Episode 44 Deep in Our Bones: History of the Gender Pain Gap

“Sticks and stones may break my bones…” but thinking about women’s pain is easier said than done, it seems. The gender pain gap is the idea that women in pain are taken and treated less seriously than men in pain. Though this concept has been coming up more in the news, social media and more, it is less acknowledged than other gender gaps. In this episode, we explore the history of the gender pain gap, exploring some familiar and some new concepts, as well as discuss the negative impact that this gap has on women of color, particularly Black women. Join us for this final episode of the season as we unpack women’s pain, its longstanding history, and the contradictions women face around it.

Feminist Corner:

  • What has been your experience with pain? How would you describe your pain tolerance and what specifically about how we socially construct pain makes you say that?
  • What are 2 tangible things you are going to do from here to better check yourself when addressing women’s pain?

Listen to the episode, discuss these questions with friends and family, let us know what you think!

Show Notes:

The concept of the “gender pain gap” coined in 2001 in a landmark study, the idea is that women in pain are taken and treated less seriously than men in pain. This especially applies to women of color, particularly black women. 

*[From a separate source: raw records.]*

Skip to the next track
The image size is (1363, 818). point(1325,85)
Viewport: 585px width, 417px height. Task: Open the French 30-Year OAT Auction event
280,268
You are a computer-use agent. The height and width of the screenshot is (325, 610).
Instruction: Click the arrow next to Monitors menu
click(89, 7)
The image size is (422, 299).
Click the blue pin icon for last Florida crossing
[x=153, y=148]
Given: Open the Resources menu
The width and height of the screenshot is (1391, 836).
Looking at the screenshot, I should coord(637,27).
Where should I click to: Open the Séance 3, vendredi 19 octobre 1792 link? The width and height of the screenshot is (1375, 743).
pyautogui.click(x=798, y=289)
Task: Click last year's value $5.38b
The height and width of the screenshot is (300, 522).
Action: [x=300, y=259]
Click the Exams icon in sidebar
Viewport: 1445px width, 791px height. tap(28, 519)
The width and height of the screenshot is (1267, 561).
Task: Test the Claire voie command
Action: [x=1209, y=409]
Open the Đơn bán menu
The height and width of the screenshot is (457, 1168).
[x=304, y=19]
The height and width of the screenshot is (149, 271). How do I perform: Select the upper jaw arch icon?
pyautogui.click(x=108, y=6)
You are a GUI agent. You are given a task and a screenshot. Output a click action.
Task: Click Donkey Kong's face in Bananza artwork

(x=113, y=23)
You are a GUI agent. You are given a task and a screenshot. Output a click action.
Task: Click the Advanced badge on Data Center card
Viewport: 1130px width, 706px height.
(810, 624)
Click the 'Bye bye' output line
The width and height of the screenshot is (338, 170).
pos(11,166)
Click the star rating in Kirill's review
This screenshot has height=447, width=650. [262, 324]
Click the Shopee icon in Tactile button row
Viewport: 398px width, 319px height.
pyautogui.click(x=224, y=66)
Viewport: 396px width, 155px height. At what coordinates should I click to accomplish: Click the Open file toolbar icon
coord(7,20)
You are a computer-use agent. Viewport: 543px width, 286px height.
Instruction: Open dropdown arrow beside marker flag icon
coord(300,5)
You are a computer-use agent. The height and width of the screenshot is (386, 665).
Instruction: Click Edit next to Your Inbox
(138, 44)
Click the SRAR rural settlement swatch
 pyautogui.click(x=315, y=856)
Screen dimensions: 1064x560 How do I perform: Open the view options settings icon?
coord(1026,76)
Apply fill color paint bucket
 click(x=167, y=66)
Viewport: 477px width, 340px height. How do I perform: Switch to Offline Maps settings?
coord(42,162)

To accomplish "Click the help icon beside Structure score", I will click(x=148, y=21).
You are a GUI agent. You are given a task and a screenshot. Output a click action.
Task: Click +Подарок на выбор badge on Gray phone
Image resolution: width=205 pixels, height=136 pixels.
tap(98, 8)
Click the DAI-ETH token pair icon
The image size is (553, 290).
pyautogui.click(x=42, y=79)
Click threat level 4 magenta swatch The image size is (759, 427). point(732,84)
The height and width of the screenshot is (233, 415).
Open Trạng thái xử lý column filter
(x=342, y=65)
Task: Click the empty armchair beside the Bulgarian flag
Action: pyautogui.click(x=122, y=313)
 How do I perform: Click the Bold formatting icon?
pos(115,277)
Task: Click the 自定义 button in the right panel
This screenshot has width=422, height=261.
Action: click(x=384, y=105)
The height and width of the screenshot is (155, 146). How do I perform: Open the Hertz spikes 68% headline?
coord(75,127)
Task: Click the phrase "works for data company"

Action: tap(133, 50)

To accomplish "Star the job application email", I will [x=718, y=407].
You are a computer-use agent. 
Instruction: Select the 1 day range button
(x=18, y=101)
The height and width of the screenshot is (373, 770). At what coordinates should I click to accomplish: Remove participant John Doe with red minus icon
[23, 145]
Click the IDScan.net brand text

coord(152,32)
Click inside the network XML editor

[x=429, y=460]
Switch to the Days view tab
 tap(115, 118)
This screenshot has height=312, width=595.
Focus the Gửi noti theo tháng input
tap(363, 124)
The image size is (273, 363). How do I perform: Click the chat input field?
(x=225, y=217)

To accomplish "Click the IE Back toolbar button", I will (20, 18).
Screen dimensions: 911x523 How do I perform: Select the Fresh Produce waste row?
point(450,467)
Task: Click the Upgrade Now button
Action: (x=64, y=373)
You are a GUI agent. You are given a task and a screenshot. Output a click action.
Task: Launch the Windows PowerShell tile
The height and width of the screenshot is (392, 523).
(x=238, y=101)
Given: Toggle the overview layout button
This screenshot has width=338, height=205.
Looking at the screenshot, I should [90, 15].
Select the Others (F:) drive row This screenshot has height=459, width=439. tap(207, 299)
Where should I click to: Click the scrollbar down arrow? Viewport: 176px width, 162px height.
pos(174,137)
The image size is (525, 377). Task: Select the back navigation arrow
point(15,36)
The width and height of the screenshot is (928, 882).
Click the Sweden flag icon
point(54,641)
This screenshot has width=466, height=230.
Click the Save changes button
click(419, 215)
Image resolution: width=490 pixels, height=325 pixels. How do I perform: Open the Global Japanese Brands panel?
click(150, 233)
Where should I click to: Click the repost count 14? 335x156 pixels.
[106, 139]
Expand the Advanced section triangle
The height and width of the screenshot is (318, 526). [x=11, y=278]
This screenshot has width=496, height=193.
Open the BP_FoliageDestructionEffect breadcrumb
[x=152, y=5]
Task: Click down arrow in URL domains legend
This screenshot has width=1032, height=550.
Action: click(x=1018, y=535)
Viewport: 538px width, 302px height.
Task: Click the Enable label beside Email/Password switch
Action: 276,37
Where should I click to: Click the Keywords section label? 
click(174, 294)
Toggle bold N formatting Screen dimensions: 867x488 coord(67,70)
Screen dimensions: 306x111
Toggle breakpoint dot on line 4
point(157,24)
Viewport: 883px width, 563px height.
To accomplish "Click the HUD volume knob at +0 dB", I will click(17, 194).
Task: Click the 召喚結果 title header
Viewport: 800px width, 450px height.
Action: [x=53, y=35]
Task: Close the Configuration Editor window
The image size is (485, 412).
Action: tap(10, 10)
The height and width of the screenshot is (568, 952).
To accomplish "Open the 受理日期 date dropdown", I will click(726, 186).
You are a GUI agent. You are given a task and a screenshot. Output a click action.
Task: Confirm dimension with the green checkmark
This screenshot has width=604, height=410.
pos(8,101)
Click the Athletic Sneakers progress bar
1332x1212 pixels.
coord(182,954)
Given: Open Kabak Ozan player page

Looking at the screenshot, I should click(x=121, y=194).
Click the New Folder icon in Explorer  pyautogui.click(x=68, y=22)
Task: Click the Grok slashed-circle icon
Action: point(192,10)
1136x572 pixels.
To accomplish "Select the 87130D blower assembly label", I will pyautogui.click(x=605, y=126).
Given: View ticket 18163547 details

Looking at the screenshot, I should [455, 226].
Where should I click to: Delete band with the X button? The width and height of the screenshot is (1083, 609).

In 2100-1900 BCE, the Egyptian Kahun Gynecological papyrus documented the first cases of dysmenorrhea 

In Ancient Greece, Hippocrates popularized the idea of the wandering womb which is the belief that diseases that women had were caused by her uterus dislodging itself and traveling wherever in the body the pain or disease was. 

The basic idea of hysteria is that if women weren’t having kids, because that’s what they were biologically destined to do, they were sick because if you weren’t pregnant, the uterus wasn’t being used for what it was meant to, carrying a baby, so it wandered around. 

The Rest Cure, the idea that to cure the hysteria affecting women’s bodies and minds that made them sick, they needed to be bedbound for months.

In the 1800s, medicine embodied more “objective” assessments of symptoms. That became a problem because pain can’t be measured or quantified objectively. 

The inherent contradiction of the gender pain gap, where there was a shift at some point from women particularly white women, being viewed as meek and weak, needing bed rest o now where pain is underestimated, and women are seen as in many cases, stronger and able to withstand MORE pain than they may be able to. Just because women COULD withstand the pain or were more mentally tough but that does not mean that they should be required to be all the time. 

Women overall also experience very high rates of chronic pain.  70% of chronic pain is experienced by women.